Ich bin immer noch allein auf dem Zimmer. Also nutze ich die Ruhe und Abgeschiedenheit um meine Gedanken zu sortieren. Gerade der Kopf macht mir im Moment am meisten zu schaffen. Zu viele Dinge kreisen aktuell da einfach durch. Am schlimmsten ist immernoch, das die Mädels nicht auf die Station dürfen. Klar, ich freu mich immer auch über die Momente, die wir im Innenhof der Klinik miteinander verbringen können, aber komisch ist es trotzdem. Und jedes Mal, wenn sie sich wieder auf den Heimweg machen, befällt mich ein tiefes Gefühl der Traurig- und Einsamkeit.

Dann kreist immer noch die finanzielle Unsicherheit durch den Kopf. Das Konto ist eigentlich jetzt schon im Minus. Bis März muss aber noch der erst Aufenthalt in der Klinik bezahlt werden und was dann beim Krankengeldbezug im Endeffekt auf dem Konto landet ist auch noch unsicher.
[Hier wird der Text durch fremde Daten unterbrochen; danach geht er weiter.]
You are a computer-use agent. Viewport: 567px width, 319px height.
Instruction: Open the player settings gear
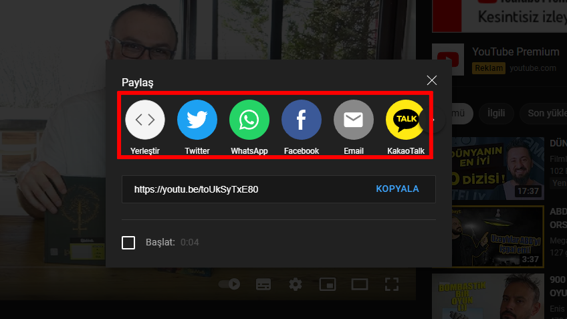296,284
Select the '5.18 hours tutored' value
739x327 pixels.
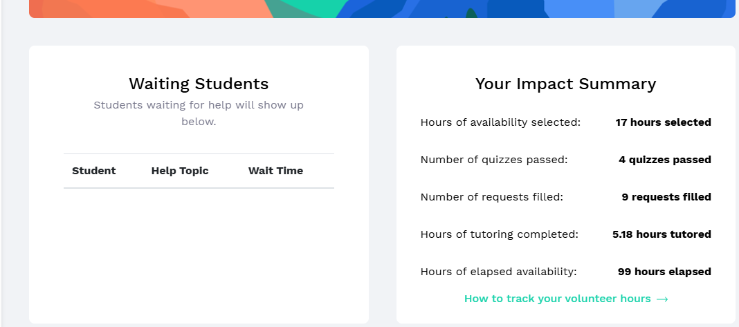coord(662,234)
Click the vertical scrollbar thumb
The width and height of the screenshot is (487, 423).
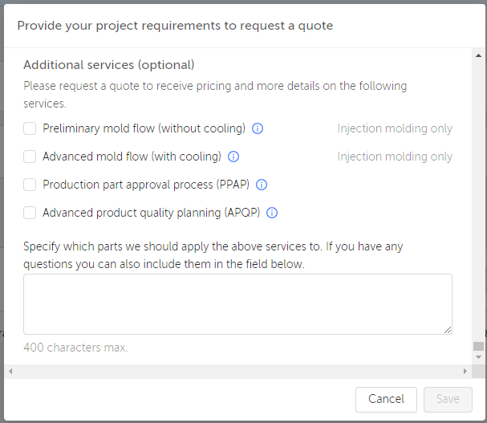478,347
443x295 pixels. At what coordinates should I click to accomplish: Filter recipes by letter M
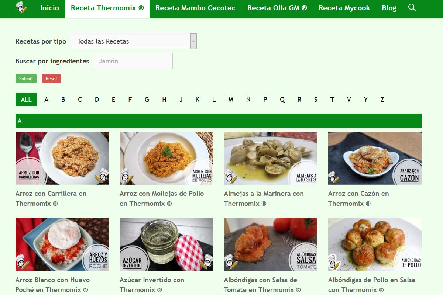point(231,100)
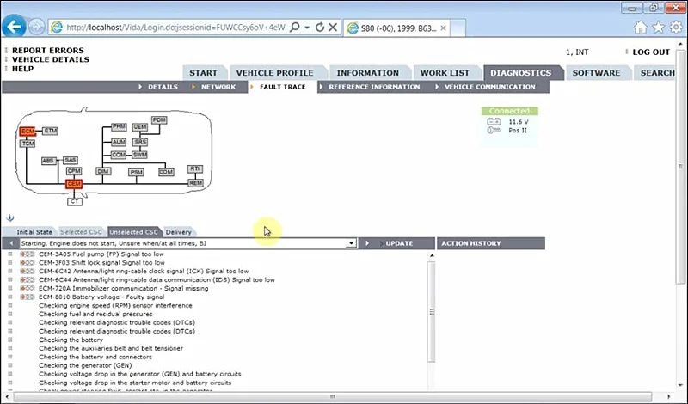
Task: Collapse the panel using the left arrow beside the symptom field
Action: (11, 243)
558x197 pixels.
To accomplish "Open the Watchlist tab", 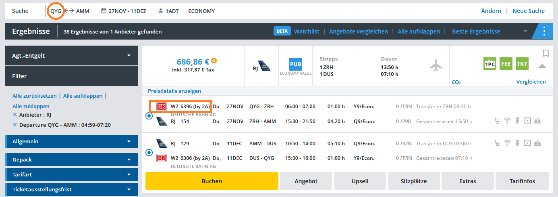I will click(307, 31).
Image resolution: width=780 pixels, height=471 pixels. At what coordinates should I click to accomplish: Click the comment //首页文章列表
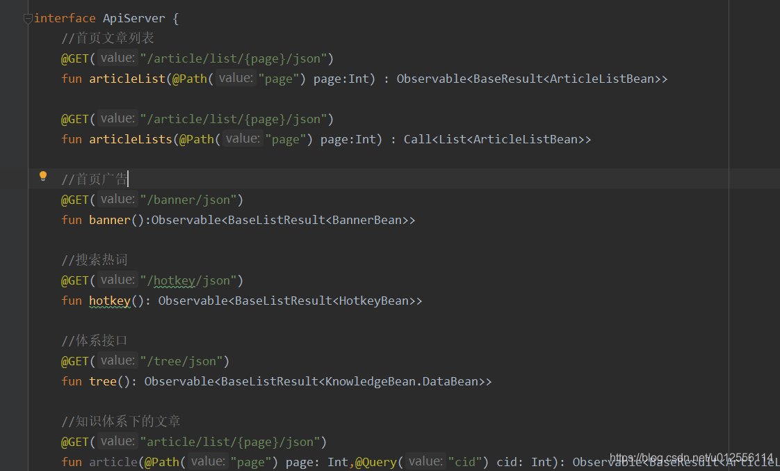(108, 38)
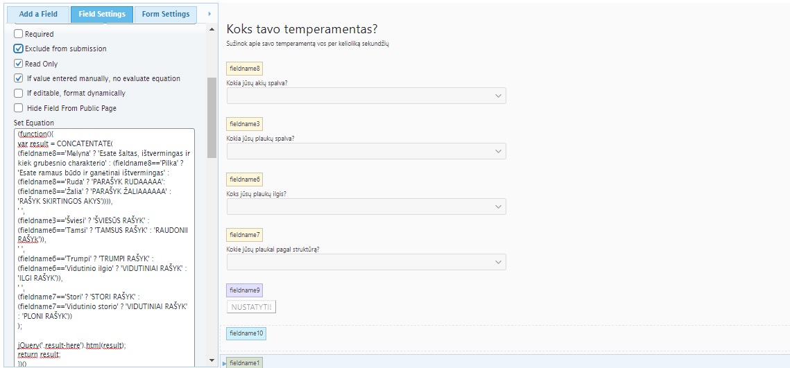Screen dimensions: 790x368
Task: Open the Form Settings tab
Action: pos(166,14)
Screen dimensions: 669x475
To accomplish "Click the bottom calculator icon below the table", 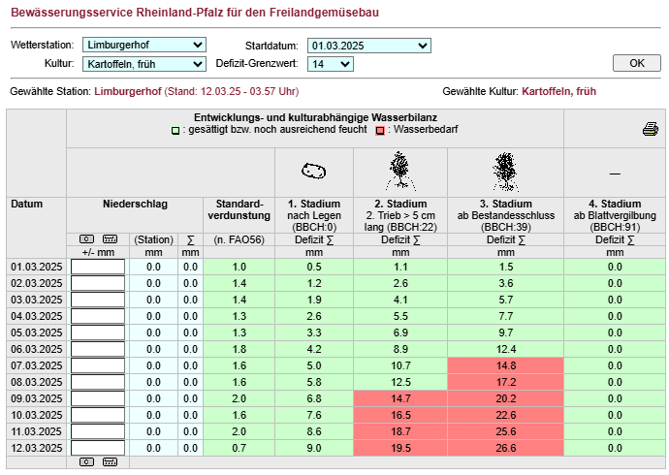I will (110, 462).
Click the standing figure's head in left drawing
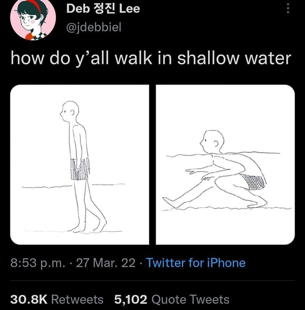 (70, 111)
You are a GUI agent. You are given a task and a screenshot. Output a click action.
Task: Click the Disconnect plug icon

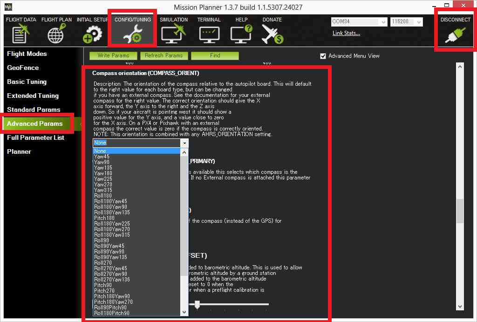[x=455, y=35]
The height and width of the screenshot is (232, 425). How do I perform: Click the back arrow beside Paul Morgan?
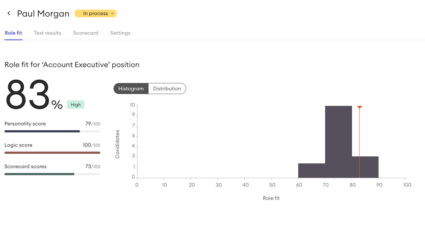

Irgendwann schiebe ich aber all diese Gedanken erstmal vor mir weg. Da kann ich mir dann Sorgen drum machen, wenn es soweit ist. Ich höre den Rest des Abends Musik, schaue „the biggest Loser“, danach „Sully“ und lasse mich dann von der „Ostfriesenangst“ ins Land der Träume geleiten.